I Fratelli musulmani, da parte loro, sono rimasti spiazzati dalla proteste, come tutti. Non sono stati responsabili dell’avvio della rivoluzione ma cercheranno comunque di cavalcarla. Probabilmente opteranno, almeno inizialmente, per una linea di piena legittimità scontrandosi con il pregiudizio islamico di parte dei militari. L’integrazione dei Fratelli Musulmani nel processo politico pare comunque inevitabile. La loro consistenza numerica è stata probabilmente sovrastimata in queste settimane. Potrebbero costituire la maggior forza politica del Paese ma essere lontani dall’essere maggioritari. Resta difficile una completa egemonizzazione dell’opposizione politica che possa costituire un impedimento al processo di democratizzazione.
A tal proposito si è discusso molto in questi giorni del modello turco. La sua interpretazione egiziana, e più in generale mediorientale, rimarrebbe ambigua: i Paesi occidentali ci hanno voluto vedere soprattutto la garanzia contro l’espansione dell’islamismo radicale, le popolazioni arabe hanno guardato invece a un paese e a una forza politica, l’Akp di Erdogan, capaci di una originale proiezione islamica in politica interna, ma anche estera (si veda come sono mutate le relazioni con Israele). L’atteggiamento politico della Fratellanza sembra pragmatico quanto quello dell’Akp, disposto ad accettare le regole di una dialettica parlamentare, ma molto potrà dipenderà dall’esito dei conflitti interni al gruppo dirigente.

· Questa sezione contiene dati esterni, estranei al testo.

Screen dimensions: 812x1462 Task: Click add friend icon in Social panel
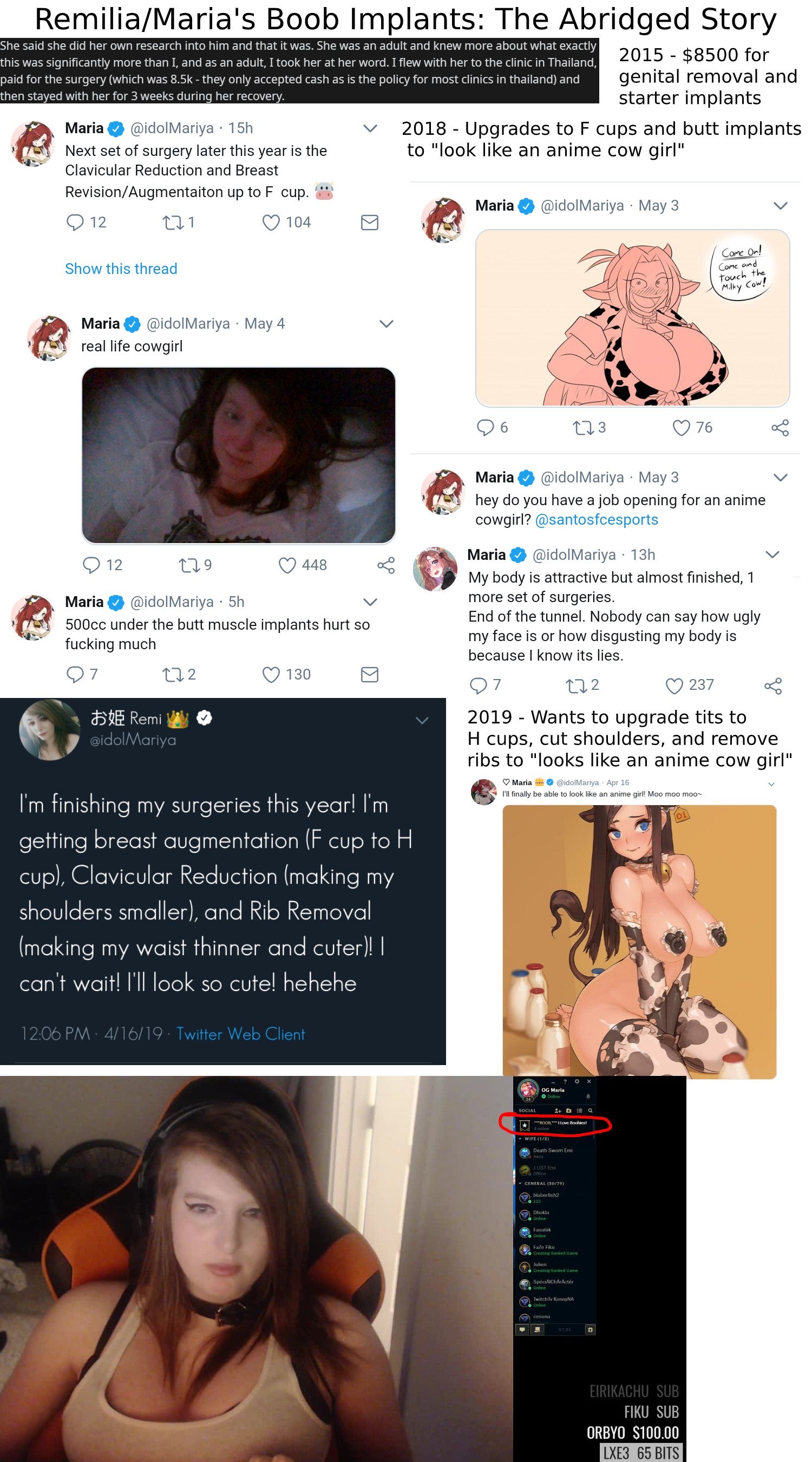558,1111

Tuttavia sono i militari ad avere ancora il potere e, ancora una volta, saranno loro a dover sciogliere le ambiguità con le loro scelte. Ciò che chiede la piazza – fine dello stato di emergenza, vere elezioni libere, riforma profonda delle strutture economiche e politiche – potrebbe certamente toccare i privilegi della casta militare mettendo a repentaglio il processo di democratizzazione. Saranno loro a dover rinunciare a qualcosa per far si che funzioni il “modello turco”. Come prontamente rilevato da Foreign Affairs il pericolo potrebbe consistere quindi nella persistenza del “Mubarakismo” . Pur senza Mubarak.